◆ **Work instruction**
Give back only one number: how many lines in the data below contain the word "input".

◆ **Recorded information**

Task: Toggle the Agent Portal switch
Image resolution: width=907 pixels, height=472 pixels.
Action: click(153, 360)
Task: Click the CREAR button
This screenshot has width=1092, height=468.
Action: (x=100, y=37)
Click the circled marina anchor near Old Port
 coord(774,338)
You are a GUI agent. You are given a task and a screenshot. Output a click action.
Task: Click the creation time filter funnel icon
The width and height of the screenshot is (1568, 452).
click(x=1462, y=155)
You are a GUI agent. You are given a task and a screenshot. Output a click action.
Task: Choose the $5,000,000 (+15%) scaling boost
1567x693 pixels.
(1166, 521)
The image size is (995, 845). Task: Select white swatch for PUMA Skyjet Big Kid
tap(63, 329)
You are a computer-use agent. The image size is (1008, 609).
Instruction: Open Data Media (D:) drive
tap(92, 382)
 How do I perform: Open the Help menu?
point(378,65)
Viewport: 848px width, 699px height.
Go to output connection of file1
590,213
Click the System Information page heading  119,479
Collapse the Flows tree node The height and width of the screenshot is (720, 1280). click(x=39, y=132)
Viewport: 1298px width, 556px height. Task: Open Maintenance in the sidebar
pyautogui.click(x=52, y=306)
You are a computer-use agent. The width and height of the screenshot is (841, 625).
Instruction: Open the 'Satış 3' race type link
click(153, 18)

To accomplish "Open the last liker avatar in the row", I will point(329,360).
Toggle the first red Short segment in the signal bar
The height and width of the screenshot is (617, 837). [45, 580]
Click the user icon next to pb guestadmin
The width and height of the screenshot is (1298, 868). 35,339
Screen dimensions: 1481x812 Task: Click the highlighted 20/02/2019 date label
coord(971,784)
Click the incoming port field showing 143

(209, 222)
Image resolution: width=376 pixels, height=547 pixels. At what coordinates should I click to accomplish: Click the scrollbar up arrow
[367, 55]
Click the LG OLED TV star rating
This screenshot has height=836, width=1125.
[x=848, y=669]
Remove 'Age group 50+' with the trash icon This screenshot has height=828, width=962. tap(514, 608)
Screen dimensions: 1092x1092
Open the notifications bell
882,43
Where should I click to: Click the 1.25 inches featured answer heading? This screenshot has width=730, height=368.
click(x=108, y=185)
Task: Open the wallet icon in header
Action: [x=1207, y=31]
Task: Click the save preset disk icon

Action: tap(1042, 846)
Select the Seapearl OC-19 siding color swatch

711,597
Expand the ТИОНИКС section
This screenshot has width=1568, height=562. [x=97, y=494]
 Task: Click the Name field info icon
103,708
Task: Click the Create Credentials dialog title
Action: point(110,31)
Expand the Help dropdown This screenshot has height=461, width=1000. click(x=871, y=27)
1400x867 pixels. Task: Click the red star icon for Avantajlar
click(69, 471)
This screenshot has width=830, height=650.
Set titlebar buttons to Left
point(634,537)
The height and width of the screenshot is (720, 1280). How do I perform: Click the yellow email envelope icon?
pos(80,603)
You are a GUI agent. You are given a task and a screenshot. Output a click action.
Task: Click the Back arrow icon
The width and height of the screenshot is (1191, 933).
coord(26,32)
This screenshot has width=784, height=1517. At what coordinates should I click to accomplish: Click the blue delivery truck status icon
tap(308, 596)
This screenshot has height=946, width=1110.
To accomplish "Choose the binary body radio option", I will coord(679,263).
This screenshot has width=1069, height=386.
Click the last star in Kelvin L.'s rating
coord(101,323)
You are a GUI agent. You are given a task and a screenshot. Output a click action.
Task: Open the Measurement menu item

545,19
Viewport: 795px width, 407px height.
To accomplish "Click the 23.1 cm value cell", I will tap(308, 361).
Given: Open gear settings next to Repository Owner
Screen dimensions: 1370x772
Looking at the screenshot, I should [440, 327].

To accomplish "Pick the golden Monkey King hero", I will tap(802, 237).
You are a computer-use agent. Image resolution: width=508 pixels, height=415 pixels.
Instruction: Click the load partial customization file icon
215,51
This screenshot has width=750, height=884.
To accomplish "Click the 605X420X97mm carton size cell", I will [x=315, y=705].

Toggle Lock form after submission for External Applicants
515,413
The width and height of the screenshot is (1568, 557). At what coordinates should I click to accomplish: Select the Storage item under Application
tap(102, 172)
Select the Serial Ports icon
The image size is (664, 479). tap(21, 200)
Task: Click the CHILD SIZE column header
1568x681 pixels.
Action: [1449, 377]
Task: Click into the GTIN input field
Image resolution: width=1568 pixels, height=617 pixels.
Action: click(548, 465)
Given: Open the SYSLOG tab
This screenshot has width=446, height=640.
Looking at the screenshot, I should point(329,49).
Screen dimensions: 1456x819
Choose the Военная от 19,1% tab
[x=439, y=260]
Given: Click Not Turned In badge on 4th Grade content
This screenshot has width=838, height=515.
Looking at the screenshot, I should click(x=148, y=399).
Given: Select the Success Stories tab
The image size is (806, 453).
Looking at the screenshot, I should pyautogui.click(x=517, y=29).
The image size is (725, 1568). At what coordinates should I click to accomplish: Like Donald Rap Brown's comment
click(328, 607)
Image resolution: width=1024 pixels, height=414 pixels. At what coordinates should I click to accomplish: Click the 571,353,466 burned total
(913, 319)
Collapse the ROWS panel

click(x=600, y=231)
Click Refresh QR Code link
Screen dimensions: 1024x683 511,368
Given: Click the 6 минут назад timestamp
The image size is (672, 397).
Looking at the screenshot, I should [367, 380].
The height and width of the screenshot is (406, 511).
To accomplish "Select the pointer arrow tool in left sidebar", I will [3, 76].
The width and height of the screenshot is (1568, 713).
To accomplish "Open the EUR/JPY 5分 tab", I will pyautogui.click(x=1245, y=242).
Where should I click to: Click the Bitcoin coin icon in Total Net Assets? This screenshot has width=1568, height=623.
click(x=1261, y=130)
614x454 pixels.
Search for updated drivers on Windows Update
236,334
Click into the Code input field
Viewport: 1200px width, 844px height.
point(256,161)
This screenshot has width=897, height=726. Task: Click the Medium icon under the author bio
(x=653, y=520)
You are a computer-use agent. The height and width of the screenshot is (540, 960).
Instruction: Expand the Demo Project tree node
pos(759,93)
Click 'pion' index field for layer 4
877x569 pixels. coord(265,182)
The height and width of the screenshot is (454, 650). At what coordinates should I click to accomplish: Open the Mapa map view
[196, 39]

◆ **Your solution**
2